◆ Consigne A ◆
Dans le compte rendu sur les apostats de l'islam, avec combien de personnes l'auteure s'est-elle entretenue ?
◆ Consigne B ◆
Recopiez le passage du compte rendu sur les apostats de l'islam compris entre « Elle s'est intéressée » et « livre sur eux. », inclus.

◆ Extrait cité ◆
****************
Les enfants perdus de la République, de Sonya Zadig

Francis Richard
Resp. Ressources humaines

Sonya Zadig donne ici la parole, et c'est déjà un acte éthique, à des personnes qui souffrent de n'avoir trouvé aucune écoute possible dans leur espace identitaire, celui de l'islam où elles sont nées et ont grandi. Leur souffrance est telle qu'elles ont décidé d'en sortir, de rejeter explicitement leur islam d'origine.

Daniel Sibony

 

Ainsi commence le préfacier de ce livre consacré aux Apostats de l'islam par Sonya Zadig, psychologue, psychanalyste, linguiste et auteure, qui a grandi dans une culture arabo-musulmane, mais qui n'a jamais eu de pratique religieuse ni cru en Dieu.

 

Elle s'est intéressée à ces Enfants perdus de la République parce qu'elle-même, en tant que femme, a été incontestablement marquée, voire dévastée par la culture musulmane: il n'est pas nécessaire d'avoir la foi en l'islam pour être musulman.

 

Après avoir, au détour d'une conversation, appris l'existence du Cercle des Apostats par une amie, elle a rencontré, l'un de ses fondateurs, Momo, et réalisé un entretien avec lui sur sa chaîne YouTube, à l'issue duquel elle a décidé d'écrire un livre sur eux.

 

La tâche s'est révélée plus difficile qu'elle ne l'imaginait: L'herméticité du Cercle n'est pas d'exclusion mais de survie: les Apostats sont menacés de mort, ostracisés, doxés1Certains cachent leur apostasie à leur famille voire à leur conjoint; d'autres ont dû être "exfiltrés" comme ils aiment à le dire, c'est-à-dire relogés dans des endroits tenus secrets.

 

Dans ce livre, qui lui a demandé deux années de travail, l'auteure aura donné la parole à des femmes pour qui l'apostasie a été un acte de liberté, à des hommes pour qui elle a été une quête de sens. Au total, elle se sera entretenu avec 243 personnes, 90 femmes et 153 hommes.

 

En tant que thérapeute, ce sont les lourds dégâts psychiques qui l'ont interpellée:

  • Les femmes ont souvent des plaintes somatiques.
  • Les hommes éprouvent un fort sentiment de culpabilité, principalement envers leurs parents, surtout s'ils sont âgés.

 

Mais il y a, au-delà des violences réelles, que les unes et les autres ont subies, la terreur implantée dès l'enfance, imputable aux histoires d'horreur à propos du châtiment de Dieu et qui résulte de l'obligation d'apprendre les textes de la religion sans les comprendre.

 

Pourquoi alors ont-ils apostasié?

  • Quand ils ont appris l'âge d'Aïcha, l'épouse préférée du Prophète de l'islam: elle avait 9 ans quand il a eu des rapports sexuels avec elle.
  • Quand ils se sont rendu compte que le Coran comportait des erreurs scientifiques et qu'il était une création humaine.
****************
◆ Données ◆
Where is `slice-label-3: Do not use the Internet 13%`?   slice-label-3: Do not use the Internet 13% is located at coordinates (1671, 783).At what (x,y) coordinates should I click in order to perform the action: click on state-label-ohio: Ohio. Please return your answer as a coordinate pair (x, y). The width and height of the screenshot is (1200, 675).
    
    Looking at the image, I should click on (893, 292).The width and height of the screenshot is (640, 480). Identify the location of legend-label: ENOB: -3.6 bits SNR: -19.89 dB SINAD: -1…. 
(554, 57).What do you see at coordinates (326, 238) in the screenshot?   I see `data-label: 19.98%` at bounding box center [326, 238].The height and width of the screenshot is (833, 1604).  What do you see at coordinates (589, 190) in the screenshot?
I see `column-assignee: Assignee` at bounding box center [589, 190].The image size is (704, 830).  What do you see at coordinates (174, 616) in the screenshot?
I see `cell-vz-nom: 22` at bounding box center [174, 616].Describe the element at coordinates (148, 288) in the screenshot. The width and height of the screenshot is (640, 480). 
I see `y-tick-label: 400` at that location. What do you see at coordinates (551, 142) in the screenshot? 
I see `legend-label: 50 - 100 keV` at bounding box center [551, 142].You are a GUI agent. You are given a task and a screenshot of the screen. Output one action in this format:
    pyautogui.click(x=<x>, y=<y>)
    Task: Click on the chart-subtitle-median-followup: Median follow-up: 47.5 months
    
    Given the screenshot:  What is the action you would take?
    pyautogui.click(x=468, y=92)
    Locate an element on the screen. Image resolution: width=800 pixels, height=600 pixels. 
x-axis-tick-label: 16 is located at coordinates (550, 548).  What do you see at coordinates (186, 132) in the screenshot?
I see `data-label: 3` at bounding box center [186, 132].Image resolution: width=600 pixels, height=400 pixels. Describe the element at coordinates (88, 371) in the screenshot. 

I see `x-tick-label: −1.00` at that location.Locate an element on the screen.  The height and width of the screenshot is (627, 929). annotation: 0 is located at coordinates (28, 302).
****************
◆ Votre réponse A ◆
Avec 243 personnes : 90 femmes et 153 hommes.

◆ Votre réponse B ◆
Elle s'est intéressée à ces Enfants perdus de la République parce qu'elle-même, en tant que femme, a été incontestablement marquée, voire dévastée par la culture musulmane: il n'est pas nécessaire d'avoir la foi en l'islam pour être musulman.

 

Après avoir, au détour d'une conversation, appris l'existence du Cercle des Apostats par une amie, elle a rencontré, l'un de ses fondateurs, Momo, et réalisé un entretien avec lui sur sa chaîne YouTube, à l'issue duquel elle a décidé d'écrire un livre sur eux.